*WHAT THE TASK REQUIRES*: Please quote the stretch of the items below from the line containing "Viewport: 1104px width, 493px height." through the line containing "point(552,16)", word for word, leaving out the pictures.

***** SUPPLIED DATA *****

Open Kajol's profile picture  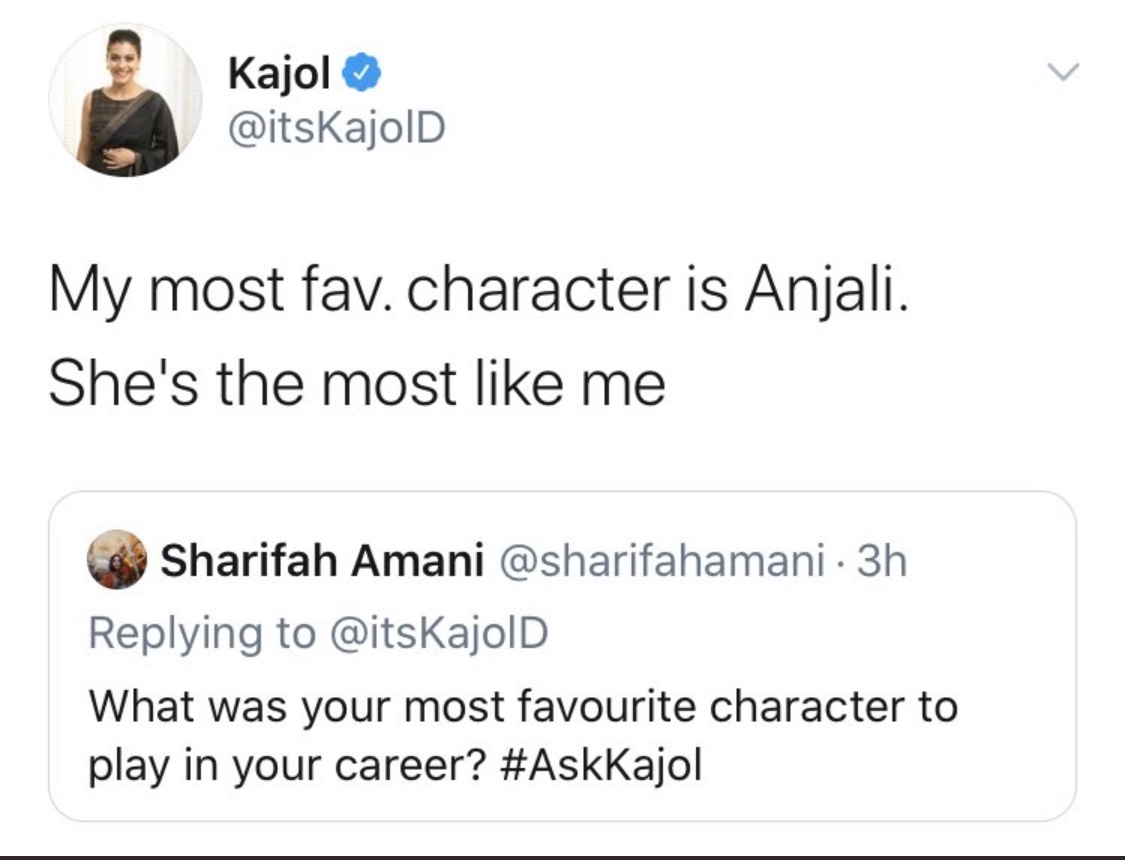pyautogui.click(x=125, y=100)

*****
***** SUPPLIED DATA *****

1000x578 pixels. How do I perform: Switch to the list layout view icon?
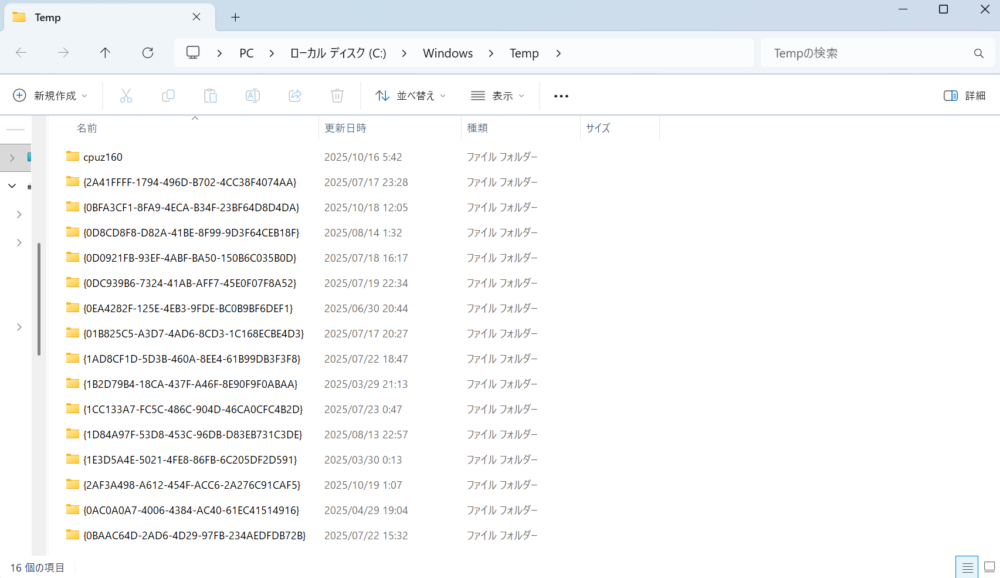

*****
***** SUPPLIED DATA *****

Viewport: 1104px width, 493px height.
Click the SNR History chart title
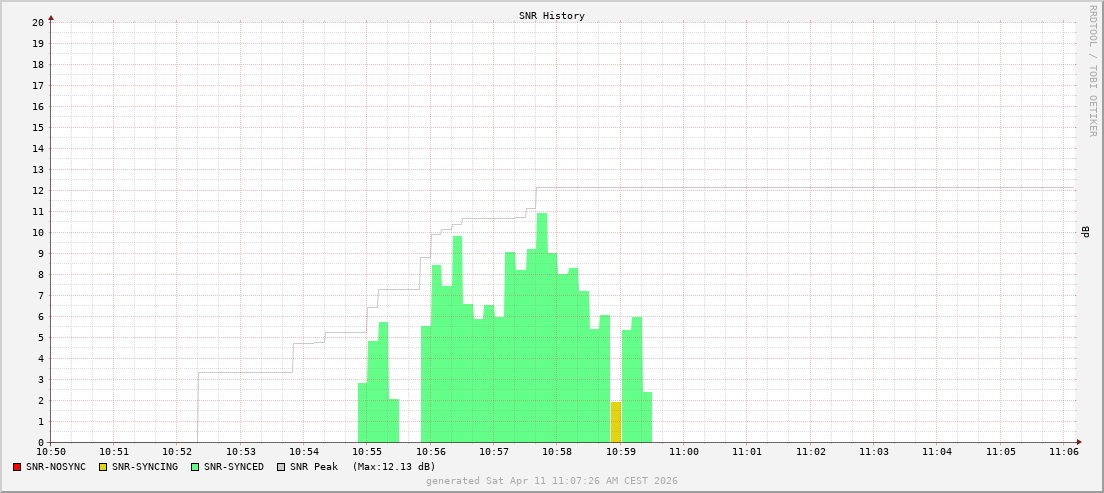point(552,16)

*****

*WRITTEN ANSWER*:
Viewport: 1104px width, 493px height.
Click the SNR History chart title
point(552,16)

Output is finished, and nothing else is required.